Rewrite the rows from the start through the line containing "will pyautogui.click(x=206, y=36)." as a JSON list of strings, one string per line, with blank lines omitted.

======== DATA FOR THE TASK ========

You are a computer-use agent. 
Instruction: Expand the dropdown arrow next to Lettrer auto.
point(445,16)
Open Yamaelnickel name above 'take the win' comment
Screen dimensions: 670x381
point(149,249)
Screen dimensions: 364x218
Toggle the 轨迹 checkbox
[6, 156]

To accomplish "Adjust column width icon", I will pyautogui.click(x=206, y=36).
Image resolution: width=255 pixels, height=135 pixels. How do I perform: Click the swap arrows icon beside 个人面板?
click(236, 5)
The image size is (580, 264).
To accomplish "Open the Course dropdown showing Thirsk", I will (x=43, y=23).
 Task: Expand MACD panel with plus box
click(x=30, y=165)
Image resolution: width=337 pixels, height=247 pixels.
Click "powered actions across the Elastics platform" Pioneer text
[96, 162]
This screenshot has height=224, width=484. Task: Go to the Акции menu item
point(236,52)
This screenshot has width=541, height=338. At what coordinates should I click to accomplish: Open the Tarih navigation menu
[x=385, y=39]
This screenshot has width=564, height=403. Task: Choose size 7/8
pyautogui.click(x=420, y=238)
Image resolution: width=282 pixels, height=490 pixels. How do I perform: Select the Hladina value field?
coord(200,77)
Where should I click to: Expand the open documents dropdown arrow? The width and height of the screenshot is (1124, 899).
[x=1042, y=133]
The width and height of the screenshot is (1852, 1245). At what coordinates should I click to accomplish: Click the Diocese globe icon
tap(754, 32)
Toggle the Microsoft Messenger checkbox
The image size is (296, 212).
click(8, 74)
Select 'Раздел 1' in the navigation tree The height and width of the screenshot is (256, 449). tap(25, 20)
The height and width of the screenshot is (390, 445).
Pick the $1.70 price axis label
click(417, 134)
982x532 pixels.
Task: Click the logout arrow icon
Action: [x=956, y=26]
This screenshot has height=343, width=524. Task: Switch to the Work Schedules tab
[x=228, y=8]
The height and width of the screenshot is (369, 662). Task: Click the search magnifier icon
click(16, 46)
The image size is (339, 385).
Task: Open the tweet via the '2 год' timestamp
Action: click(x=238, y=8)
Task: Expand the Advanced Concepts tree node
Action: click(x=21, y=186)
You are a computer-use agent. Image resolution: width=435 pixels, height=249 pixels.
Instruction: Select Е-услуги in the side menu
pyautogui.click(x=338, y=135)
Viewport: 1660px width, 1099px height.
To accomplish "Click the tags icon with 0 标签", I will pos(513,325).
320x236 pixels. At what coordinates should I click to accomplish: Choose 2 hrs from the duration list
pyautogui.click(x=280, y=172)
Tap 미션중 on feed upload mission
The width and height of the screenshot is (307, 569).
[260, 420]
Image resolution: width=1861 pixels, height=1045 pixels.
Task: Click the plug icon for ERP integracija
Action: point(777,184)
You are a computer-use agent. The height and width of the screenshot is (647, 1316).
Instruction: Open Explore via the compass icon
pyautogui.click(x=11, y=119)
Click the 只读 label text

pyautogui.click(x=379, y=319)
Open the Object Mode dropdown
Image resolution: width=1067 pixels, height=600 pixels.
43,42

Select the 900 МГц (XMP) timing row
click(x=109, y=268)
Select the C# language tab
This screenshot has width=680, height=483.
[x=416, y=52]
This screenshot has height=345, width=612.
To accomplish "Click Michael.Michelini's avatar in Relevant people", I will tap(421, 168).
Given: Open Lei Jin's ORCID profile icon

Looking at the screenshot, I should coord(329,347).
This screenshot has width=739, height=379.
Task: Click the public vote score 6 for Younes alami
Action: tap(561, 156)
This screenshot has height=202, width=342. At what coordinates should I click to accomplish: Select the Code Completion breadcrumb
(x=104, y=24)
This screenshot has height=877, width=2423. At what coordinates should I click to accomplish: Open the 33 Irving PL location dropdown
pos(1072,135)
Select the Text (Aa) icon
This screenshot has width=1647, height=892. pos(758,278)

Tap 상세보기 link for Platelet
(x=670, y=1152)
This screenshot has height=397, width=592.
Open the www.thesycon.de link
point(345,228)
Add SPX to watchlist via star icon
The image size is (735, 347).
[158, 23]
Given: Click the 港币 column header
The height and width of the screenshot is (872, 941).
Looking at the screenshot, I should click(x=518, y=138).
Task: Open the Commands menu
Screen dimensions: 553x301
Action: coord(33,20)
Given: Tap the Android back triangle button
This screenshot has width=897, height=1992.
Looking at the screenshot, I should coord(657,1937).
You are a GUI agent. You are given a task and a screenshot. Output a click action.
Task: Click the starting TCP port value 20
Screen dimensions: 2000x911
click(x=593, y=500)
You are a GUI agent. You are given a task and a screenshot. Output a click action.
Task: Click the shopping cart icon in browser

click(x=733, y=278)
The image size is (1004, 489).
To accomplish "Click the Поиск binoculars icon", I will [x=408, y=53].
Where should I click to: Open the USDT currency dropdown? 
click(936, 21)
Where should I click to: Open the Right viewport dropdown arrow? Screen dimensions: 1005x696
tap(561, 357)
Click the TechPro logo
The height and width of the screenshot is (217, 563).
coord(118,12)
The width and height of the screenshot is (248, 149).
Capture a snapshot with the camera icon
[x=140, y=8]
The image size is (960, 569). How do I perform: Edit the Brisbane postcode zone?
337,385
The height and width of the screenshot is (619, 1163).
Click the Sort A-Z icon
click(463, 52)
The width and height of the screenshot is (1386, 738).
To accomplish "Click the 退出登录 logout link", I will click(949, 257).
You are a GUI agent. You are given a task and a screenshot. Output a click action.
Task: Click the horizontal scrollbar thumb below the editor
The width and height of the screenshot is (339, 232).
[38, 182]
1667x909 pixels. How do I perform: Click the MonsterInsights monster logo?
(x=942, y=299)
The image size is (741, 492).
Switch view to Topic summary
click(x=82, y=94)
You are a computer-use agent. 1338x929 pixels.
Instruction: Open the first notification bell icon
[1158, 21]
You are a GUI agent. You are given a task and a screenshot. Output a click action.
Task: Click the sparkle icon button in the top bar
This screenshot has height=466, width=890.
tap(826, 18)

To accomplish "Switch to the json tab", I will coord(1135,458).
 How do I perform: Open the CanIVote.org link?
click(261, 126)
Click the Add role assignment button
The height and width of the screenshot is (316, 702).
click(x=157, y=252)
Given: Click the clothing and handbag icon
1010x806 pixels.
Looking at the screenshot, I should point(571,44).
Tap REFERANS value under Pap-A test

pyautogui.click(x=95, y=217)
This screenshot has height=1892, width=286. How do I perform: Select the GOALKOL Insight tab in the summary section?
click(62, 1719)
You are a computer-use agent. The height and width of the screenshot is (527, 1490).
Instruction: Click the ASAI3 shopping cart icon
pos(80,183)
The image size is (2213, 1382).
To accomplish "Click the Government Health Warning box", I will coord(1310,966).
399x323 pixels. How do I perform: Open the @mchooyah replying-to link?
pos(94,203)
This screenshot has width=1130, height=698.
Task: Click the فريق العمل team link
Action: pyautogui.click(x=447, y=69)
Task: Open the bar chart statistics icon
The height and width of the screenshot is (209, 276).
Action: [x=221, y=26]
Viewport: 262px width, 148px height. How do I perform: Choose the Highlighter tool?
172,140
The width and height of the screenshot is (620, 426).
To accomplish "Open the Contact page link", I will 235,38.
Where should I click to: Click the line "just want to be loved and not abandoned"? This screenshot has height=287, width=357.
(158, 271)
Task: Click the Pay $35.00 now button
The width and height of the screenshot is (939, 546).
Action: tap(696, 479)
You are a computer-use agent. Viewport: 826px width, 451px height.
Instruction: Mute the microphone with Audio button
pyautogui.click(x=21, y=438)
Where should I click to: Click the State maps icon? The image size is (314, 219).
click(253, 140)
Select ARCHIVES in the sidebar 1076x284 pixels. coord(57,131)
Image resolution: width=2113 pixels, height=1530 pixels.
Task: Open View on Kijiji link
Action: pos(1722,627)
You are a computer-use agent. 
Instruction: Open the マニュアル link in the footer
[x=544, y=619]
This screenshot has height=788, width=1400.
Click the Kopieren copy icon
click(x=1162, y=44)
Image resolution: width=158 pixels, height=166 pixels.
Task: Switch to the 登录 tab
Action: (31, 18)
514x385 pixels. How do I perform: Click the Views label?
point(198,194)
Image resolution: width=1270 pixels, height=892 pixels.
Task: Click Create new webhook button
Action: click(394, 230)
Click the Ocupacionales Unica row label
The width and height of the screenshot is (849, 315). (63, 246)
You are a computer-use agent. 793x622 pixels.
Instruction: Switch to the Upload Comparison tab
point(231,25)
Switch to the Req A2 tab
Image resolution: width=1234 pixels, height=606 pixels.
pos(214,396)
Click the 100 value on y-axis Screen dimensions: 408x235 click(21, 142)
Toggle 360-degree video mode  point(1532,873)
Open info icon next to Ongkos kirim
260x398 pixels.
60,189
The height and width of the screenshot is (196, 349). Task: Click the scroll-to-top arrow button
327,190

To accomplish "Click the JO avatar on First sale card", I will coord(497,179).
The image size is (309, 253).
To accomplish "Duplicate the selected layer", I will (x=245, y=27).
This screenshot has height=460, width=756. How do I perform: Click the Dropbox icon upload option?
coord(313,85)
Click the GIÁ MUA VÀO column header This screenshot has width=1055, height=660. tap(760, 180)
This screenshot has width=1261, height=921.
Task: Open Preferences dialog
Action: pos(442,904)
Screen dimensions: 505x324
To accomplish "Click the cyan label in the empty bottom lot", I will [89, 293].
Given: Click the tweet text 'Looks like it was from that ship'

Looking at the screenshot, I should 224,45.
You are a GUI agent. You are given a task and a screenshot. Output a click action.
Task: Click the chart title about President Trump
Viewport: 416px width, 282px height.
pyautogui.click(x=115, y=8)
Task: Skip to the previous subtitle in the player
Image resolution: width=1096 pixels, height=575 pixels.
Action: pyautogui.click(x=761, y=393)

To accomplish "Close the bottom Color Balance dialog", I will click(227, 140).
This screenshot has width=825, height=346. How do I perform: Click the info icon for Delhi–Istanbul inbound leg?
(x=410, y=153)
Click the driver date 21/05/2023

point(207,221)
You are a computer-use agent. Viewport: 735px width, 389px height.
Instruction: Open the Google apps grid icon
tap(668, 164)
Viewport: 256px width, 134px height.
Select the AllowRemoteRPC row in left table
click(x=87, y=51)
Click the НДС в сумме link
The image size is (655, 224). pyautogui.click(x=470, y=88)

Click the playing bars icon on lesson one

========

» SOLUTION FOR THIS EXERCISE
[
  "You are a computer-use agent. ",
  "Instruction: Expand the dropdown arrow next to Lettrer auto.",
  "point(445,16)",
  "Open Yamaelnickel name above 'take the win' comment",
  "Screen dimensions: 670x381",
  "point(149,249)",
  "Screen dimensions: 364x218",
  "Toggle the 轨迹 checkbox",
  "[6, 156]",
  "To accomplish \"Adjust column width icon\", I will pyautogui.click(x=206, y=36)."
]